Chiang Mai public transport is limited to red songtaew (minibuses), tuk-tuks, rickshaws and distinctive yellow metered taxis mainly operating from the airport. There is now a limited bus service in operation.
The excellent railway network extends over 4,600km (2,860 miles), linking all major towns with the exception of Phuket. It is run by State Railways of Thailand (tel: 1690; www.railway.co.th; online booking: www.thairailticket.com). There are four main routes to the northern, eastern, southern and northeastern regions, and also a western line serving Thon Buri, River Kwai Bridge and Nam Tok.
There are several daily services on each route, with air-conditioned sleeping and restaurant cars on the principal trains. The journeys are leisurely and comfortable, and travelling by train is certainly one of the best ways to get around the country. The Southern Line Express stops at Surat Thani for those who wish to continue by bus and ferry to the islands off the east coast. Most railway timetables are published in English.
Ferry services operate between the mainland and several islands including Surat Thani to Ko Samui, Phuket to Phi Phi, Pattaya to Ko Samet and Trat to Ko Chang, and can be booked in person at the dock. Strong competition on all of the major routes ensures that fares are kept low. Reduced services operate during the monsoon season from May through to October along the east coast and Andaman coast, and from November until January on the Gulf coast. The more remote spots become inaccessible during these periods.
FOOD, DRINK AND CUISINE ADVICE
Use only bottled or boiled water for drinking, brushing teeth or making ice. Unpasteurised milk should also be boiled, although pasteurised or homogenised milk is available. Tinned or powdered milk is safe as long as it is reconstituted with sterile water. Beware of dairy products that may have been made with unboiled milk. Stick to meat and fish that have been well cooked, preferably served hot, but not reheated. Avoid raw vegetables and unpeeled fruit.
Thai food is traditionally fairly hot and spicy, but most tourist restaurants tend to tone down the heat for the more fragile Western palate. Most Thai food is prepared with fresh ingredients such as lemon grass and coriander and rice is commonly eaten with most meals. Popular fruits are papaya, jackfruit, mangosteens, rambutans, pomelos (similar to grapefruits) and, above all, durians, which farangs (foreigners) either love or hate. The thorny fruits have a rather malodorous scent which has even resulted in many hotels banning them from their premises.

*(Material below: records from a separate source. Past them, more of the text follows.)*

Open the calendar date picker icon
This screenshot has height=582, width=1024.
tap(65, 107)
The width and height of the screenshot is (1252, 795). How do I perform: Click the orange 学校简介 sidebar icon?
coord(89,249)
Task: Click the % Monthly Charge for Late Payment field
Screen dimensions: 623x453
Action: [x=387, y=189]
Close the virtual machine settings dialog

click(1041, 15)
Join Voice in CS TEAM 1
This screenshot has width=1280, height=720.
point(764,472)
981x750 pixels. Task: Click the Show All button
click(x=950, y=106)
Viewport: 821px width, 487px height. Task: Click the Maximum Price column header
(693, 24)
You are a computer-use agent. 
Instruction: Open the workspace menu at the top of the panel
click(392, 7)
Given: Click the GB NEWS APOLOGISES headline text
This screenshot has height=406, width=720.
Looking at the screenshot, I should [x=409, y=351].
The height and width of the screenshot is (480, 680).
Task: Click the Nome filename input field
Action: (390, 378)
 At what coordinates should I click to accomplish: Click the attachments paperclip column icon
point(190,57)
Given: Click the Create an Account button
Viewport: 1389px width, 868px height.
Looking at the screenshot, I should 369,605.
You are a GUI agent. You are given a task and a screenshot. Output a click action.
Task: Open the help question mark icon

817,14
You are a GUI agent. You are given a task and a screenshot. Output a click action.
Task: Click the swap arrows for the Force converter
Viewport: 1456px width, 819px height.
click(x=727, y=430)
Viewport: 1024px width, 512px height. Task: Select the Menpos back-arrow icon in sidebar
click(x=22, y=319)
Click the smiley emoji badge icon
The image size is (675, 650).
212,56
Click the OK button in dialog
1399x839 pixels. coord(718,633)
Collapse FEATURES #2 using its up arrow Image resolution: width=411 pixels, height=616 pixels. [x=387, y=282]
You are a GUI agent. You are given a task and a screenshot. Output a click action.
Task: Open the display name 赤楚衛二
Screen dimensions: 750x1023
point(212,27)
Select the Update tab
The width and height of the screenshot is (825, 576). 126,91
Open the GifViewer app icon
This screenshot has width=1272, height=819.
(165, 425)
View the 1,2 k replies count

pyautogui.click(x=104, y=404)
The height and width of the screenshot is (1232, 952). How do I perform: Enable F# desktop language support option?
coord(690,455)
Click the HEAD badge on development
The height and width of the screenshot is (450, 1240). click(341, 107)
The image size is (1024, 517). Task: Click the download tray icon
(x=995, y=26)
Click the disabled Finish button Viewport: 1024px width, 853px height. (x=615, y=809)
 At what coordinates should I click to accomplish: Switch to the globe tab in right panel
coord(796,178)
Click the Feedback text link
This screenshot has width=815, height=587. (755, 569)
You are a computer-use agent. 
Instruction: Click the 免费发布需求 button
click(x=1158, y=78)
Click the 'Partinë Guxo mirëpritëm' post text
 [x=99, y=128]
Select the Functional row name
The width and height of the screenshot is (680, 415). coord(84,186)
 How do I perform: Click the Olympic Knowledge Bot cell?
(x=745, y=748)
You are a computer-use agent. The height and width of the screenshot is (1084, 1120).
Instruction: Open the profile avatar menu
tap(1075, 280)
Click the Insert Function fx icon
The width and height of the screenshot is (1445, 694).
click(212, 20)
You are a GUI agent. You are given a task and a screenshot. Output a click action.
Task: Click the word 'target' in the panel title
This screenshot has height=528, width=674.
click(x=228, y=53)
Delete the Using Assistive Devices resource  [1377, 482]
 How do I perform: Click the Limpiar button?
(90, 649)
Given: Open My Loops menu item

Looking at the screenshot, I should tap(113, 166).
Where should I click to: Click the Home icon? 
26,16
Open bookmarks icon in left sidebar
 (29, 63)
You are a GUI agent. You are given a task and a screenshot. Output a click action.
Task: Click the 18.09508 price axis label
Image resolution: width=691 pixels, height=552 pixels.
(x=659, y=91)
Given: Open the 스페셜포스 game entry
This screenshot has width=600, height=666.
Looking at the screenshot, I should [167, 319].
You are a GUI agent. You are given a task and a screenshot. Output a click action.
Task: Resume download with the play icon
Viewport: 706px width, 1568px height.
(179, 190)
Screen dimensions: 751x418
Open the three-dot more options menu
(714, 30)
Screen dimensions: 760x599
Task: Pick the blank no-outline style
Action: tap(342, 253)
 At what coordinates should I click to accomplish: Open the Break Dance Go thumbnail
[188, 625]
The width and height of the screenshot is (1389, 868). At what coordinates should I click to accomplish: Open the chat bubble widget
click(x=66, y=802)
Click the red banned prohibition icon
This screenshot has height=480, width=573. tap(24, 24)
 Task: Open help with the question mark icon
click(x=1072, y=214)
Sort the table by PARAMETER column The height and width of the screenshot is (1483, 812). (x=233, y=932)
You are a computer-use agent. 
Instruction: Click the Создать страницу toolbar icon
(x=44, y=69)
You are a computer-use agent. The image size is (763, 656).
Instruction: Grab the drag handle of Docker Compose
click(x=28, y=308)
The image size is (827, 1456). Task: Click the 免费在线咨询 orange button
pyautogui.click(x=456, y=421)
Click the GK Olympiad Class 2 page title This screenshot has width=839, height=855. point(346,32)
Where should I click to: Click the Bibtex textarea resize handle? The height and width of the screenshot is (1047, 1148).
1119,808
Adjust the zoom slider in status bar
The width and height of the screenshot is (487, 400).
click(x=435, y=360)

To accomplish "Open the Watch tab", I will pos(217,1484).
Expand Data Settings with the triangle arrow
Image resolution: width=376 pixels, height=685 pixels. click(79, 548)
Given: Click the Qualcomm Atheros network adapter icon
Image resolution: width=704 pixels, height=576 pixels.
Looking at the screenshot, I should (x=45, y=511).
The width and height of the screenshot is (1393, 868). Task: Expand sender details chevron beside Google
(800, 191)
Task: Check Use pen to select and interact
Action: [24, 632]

Excellent food can be found at the stalls of the many street vendors around the country as well as top-notch eateries. There are also many Asian and European restaurants throughout the major cities and smaller towns.
CLIMATE AND WEATHER
The weather in Thailand is generally very hot and humid, particularly between March and May. The monsoon season runs from June to October, when the climate is still hot and humid with torrential rains. The best time for travelling is November to February (cool season), although the southern islands are best from June to September.
CLOTHING AND DRESS RECOMMENDATIONS
Lightweight cotton or linen clothing and lightweight rainwear are advised year round. A bathing suit, sunscreen, sunhat and beach wear are essential. A good pair of walking shoes is recommended.
ELECTRICITY AND PLUG STANDARDS
Electricity in Thailand is 220 Volts, alternating at 50 cycles per second. If you travel to Thailand with a device that does not accept 220 Volts at 50 Hertz, you will need a voltage converter. Outlets in Thailand generally accept 2 types of plug: type A and Type C. Plug adapters are available in Thailand but it is advisable to buy one before you leave home to avoid the hassle of trying to find one when you arrive.